That’s not all Hurley did, according to the letter from Issa and Grassley:

Witnesses have reported that AUSA Hurley may have stifled ATF agents’ attempts to interdict weapons on numerous occasions. Many ATF agents working on Operation Fast and Furious were under the impression that even some of the most basic law enforcement techniques typically used to interdict weapons required the explicit approval of your office, specifically from AUSA Hurley. It is our understanding that this approval was withheld on numerous occasions. It is unclear why all the available tools, such as civil forfeitures and seizure warrants, were not used in this case to prevent illegally purchased guns from being trafficked to Mexican drug cartels and other criminals. We have further been informed that AUSA Hurley improperly instructed ATF agents that they needed to meet unnecessarily strict evidentiary standards merely in order to temporarily detain or speak with suspects.

Issa and Grassley describe U.S. Attorney Dennis Burke’s refusal to grant crime victim status to the family of slain Border Patrol agent Brian Terry, in the trial of Gun Walker straw buyer Jaime Avila, as “disquieting.” Such status would be granted to people like the Terry family as a matter of routine in any other case… but in this particular case, it would constitute the official admission of a crime that would suck in a lot of alphabet-soup federal agencies.

http://www.humanevents.com/article.php?id=45940

The L.A. Times has uncovered other links between the Gun Walker debacle and the White House, and in this case, the name of Operation Fast and Furious was invoked:

Newly obtained emails show that the White House was better informed about a failed gun-tracking operation on the border with Mexico than was previously known.

========================

▶ [WHAT TO DO]
a - For each statement, say whether it agrees with the excerpt on Operation Fast and Furious, answering yes or no and quoting the deciding words of the excerpt: (i) The letter from Issa and Grassley states that approval from AUSA Hurley was withheld on numerous occasions. (ii) Dennis Burke granted crime victim status to the family of Brian Terry. (iii) The newly obtained emails show the White House was less informed about the operation than previously known.
b - Pick up the excerpt on Operation Fast and Furious after its last sentence and write the next part.
The material that follows has no connection to the excerpt on Operation Fast and Furious.

========================

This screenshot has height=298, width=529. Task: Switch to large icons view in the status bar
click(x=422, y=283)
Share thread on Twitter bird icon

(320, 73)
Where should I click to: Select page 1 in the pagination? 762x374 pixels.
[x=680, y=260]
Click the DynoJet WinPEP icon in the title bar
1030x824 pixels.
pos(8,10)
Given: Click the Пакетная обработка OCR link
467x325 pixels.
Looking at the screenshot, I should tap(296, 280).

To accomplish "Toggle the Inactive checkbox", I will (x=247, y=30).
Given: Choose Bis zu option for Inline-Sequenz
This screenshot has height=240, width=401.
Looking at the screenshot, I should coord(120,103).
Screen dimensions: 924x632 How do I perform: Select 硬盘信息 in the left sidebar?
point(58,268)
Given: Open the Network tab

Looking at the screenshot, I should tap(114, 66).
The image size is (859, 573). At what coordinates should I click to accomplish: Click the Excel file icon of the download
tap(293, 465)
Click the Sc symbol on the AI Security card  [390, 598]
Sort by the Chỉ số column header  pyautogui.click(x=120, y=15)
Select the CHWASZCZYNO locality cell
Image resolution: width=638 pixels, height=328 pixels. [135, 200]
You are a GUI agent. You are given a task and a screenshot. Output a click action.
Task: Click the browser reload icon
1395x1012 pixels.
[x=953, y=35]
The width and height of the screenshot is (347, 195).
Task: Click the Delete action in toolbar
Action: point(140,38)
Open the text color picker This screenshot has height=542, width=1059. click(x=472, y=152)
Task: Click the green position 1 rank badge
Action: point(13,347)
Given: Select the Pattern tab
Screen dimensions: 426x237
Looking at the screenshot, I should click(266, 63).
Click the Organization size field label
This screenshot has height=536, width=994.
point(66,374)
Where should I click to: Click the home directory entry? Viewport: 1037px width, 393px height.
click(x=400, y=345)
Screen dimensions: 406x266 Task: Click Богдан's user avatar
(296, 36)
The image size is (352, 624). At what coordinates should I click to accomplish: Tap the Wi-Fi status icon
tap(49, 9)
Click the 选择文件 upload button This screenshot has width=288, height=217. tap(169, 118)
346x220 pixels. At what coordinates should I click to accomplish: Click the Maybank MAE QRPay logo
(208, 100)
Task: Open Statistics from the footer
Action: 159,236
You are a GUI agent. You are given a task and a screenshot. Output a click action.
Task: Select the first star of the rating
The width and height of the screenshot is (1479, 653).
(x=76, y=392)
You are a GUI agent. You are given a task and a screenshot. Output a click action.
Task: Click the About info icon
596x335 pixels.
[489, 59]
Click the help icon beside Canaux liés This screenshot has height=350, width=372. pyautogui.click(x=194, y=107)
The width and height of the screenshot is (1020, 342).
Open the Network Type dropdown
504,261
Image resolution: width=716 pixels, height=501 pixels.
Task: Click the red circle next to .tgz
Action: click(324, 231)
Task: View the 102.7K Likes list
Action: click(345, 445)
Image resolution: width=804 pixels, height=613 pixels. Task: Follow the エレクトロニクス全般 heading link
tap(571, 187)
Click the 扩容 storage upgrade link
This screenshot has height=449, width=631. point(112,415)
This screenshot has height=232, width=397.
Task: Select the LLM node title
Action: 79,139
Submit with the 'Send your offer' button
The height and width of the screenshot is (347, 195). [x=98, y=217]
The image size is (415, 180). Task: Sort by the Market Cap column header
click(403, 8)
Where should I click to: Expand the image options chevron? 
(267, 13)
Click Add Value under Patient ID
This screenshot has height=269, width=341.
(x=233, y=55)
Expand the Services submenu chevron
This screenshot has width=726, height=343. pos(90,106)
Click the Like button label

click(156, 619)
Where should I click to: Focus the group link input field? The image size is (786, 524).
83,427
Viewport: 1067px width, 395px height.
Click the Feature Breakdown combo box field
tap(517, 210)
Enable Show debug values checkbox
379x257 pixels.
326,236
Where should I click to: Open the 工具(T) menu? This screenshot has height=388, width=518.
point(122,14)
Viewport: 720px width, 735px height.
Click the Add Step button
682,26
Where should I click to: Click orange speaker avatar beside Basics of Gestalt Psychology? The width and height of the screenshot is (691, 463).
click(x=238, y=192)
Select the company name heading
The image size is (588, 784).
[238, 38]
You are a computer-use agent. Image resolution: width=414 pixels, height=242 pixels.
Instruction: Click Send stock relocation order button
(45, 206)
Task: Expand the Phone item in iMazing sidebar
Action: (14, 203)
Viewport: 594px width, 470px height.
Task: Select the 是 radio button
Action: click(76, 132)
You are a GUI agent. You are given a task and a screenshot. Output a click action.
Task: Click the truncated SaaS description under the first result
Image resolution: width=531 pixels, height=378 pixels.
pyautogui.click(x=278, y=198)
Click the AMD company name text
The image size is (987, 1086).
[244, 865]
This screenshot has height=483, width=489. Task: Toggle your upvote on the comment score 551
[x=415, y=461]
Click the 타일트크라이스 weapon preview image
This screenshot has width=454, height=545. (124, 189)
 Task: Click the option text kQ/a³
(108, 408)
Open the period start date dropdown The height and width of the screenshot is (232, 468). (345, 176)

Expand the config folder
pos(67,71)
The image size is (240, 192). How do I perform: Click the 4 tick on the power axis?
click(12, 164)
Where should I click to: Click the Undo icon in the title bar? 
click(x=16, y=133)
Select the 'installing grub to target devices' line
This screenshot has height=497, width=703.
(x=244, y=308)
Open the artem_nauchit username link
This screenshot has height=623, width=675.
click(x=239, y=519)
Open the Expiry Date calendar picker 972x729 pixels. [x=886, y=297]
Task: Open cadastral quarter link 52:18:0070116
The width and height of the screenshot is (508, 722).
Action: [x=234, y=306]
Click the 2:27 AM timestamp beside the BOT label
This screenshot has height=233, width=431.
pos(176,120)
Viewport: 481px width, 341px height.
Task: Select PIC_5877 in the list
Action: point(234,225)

========================

▶ [ANSWERS BY TASK]
a -
(i) Yes: "It is our understanding that this approval was withheld on numerous occasions."
(ii) No: "U.S. Attorney Dennis Burke’s refusal to grant crime victim status to the family of slain Border Patrol agent Brian Terry"
(iii) No: "the White House was better informed about a failed gun-tracking operation on the border with Mexico than was previously known."

b -
Three White House national security officials were given some details about the operation, dubbed Fast and Furious. The operation allowed firearms to be illegally purchased, with the goal of tracking them to Mexican drug cartels. But the effort went out of control after agents lost track of many of the weapons.

The supervisor of the Bureau of Alcohol, Tobacco, Firearms and Explosives operation in Phoenix specifically mentioned Fast and Furious in at least one email to a White House national security official, and two other White House colleagues were briefed on reports from the supervisor, according to White House emails and a senior administration official.
http://www.humanevents.com/article.php?id=45940
.........
SNIP
Weich said that although the "ATF does not have complete information" on all of the lost guns, "it is our understanding that ATF is aware of 11 instances" beyond the Border Patrol agent's killing where a Fast and Furious firearm "was recovered in connection with a crime of violence in the United States."

Justice Department officials did not provide any more details about the crimes or how many guns were found.

But a source close to the controversy, who spoke on condition of anonymity because of the continuing investigation, said that as early as January 2010, just after the operation began, weapons had turned up at crime scenes in Phoenix, Nogales, Douglas and Glendale in Arizona, and in El Paso. The largest haul was 40 weapons at one crime scene in El Paso.

In all, 57 of the operation's weapons were recovered at those six crime scenes, in addition to the two seized where Border Patrol Agent Brian Terry was killed.

Is the Gun Walker cover-up worse than the crime? It’s hard to tell. We haven’t finished tallying up the body count from the crimes yet.

Chuck58
09-02-2011, 04:38 PM
They've got several emails to the White House regarding Fast and Furious. Apparently, these emails bypassed Holder who denies knowledge of the operation. :rolleyes:

What I'm wondering is, if they'll discover that a whole lot of money changed hands between the cartels and some of these people, and how high that money went.

I hope Issa and Grassley crank up the pressure. This shows signs of going all the way to the top.